Keesokan harinya, aku melakukan kegiatanku seperti biasa. Ketika menjelang siang, aku dan Nani bergegas ke masjid untuk menemui ibu itu. Ketika bertemu, ibu itu langsung menanyakan, “Gimana, apa yang kamu mau sekarang ini? Insya Allah ibu akan menyanggupinya.” Dengan hati-hati, aku berkata, “Aku ingin diajari salat dan membaca al-Qur’an, bu. Aku selama ini mengenal tuhanku hanya sebatas nama. Tidak melakukannya dengan beribadah.” Begitu kaget ibu itu mendengar perkataanku, bukan kaget karena marah, tetapi kaget karena anak sekecil ini sudah ingin mengenal tuhannya dengan beribadah. Ibu itu menahan haru sambil berkata, “Iya, nak. Sangat boleh. Ibu akan mengajarimu salat dan membaca al-Qur’an. Dan ibu lupa memperkenalkan diri, nama ibu, ibu Zahara. Dan ini suami ibu, namanya bapak Ilham. Sang suami hanya tersenyum ketika memperkenalkan diri. Menurutku senyum dari ibu Zahara dan bapak Ilham adalah senyum pertama yang aku rasakan selama hidupku. Selama hidupku hanya kemarahan yang tertampak dari orang-orang sekitar.

Sejak pertemuan itu, aku dan Nani diajari salat dan mengaji setiap hari. Tetapi dari kegiatanku dan Nani, aku sama sekali tidak melupakan pekerjaan yaitu mengamen.

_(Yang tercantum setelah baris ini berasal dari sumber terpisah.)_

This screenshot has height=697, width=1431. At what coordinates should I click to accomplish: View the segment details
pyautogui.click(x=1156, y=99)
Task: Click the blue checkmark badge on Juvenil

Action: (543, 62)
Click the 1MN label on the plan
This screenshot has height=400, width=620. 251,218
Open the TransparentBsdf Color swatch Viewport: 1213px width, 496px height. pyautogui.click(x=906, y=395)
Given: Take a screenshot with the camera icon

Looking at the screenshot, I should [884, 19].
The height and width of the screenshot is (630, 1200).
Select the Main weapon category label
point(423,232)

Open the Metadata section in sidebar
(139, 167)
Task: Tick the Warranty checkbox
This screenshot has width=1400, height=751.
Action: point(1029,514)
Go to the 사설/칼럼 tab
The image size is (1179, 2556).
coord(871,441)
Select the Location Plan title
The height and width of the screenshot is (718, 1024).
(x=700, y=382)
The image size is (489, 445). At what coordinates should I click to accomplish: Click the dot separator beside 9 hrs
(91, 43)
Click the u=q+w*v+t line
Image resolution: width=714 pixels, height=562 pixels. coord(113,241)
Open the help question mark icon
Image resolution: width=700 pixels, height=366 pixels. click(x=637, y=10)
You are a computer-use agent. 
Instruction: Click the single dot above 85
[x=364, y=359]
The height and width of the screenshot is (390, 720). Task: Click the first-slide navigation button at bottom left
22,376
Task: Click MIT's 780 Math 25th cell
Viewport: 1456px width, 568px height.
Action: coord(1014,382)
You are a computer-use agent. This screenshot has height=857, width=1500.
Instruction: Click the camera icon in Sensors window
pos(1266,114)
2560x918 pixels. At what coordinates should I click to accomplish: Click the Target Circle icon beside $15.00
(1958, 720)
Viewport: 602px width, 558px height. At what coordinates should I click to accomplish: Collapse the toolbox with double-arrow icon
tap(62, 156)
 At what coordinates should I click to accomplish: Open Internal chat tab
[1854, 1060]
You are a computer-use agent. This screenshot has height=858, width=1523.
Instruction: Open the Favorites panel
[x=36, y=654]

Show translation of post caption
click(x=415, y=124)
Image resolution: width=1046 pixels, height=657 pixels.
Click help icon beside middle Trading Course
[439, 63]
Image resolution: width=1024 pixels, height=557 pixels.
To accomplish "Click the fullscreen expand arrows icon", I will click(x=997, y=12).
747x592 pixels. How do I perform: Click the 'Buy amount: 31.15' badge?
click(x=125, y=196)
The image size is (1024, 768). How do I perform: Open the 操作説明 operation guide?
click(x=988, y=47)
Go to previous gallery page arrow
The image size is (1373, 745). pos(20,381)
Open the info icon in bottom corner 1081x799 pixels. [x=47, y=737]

Agar bisa memberikan setorang pada bosku. Ketika kegiatan di masjid sudah berjalan sekitar 1 bulan, ibu Zahara dan bapak Ilham mengajak bicara kepadaku dan Nani. “Tuti dan Nani. Mungkin kalian berpikiran kenapa ibu dan bapak sama sekali tidak terlihat membawa anak ke masjid setiap harinya.” Ibu Zahara ingin melanjutkan perkataannya, tetapi tidak sanggup dan kemudian dilanjutkan oleh bapak Ilham, “Jadi begini, saya dan istri saya mendapatkan cobaan dari Allah yaitu tidak bisa mempunyai anak.” Seketika bapak Ilham tidak sanggup untuk melanjutkan, tetapi ia bisa mengendalikan diri dan melanjutkan pembicaraannya, “Bapak dan ibu ingin mengangkat kalian berdua sebagai anak kami.” Aku dan Nani seketika itu kaget bercampur senang, karena mereka berdua bisa mempunyai keluarga yang bisa mendekatkan diri kepada Allah. Tetapi Nani merasa ragu dan berujar, “Tapi pak, bos kami bisa marah karena kami akan diangkat menjadi anak bapak dan ibu. Apa yang harus kami lakukan?” “Begini saja, kalian berbicara dulu kepada bos kalian, bahwa ada yang ingin mengangkat kalian menjadi anak kami,” ujar bapak Ilham. “Baik pak, akan kami coba.” Lalu mereka pergi mengamen dan pulang ke rumah jam 7 malam.

****

“Apa yang kalian bilang? Kalian diangkat menjadi anak sama keluarga yang tidak tahu asal muasalnya? Kalian lebih memilih menjadi anak angkat mereka daripada saya yang sudah mengurus kalian sejak bayi sampai sekarang?” Aku dan Nani hanya terdiam ketakutan. Dan aku-pun berkata, “Tapi bos, mereka mengajariku salat dan mengaji. Aku di sini tidak mendapatkan itu.” “Alah, kalian kira dengan salat dan mengaji kalian bisa hidup, hah? Sekarang terserah kalian, kalian mau ikut mereka atau ikut saya? Sekalipun kalian ikut mereka, aku juga tidak rugi. Masih banyak anak-anak lain yang masih ingin bekerja sama saya. Sana pergi dan jangan tinggal di sini lagi,” bentak bos kepada kami berdua.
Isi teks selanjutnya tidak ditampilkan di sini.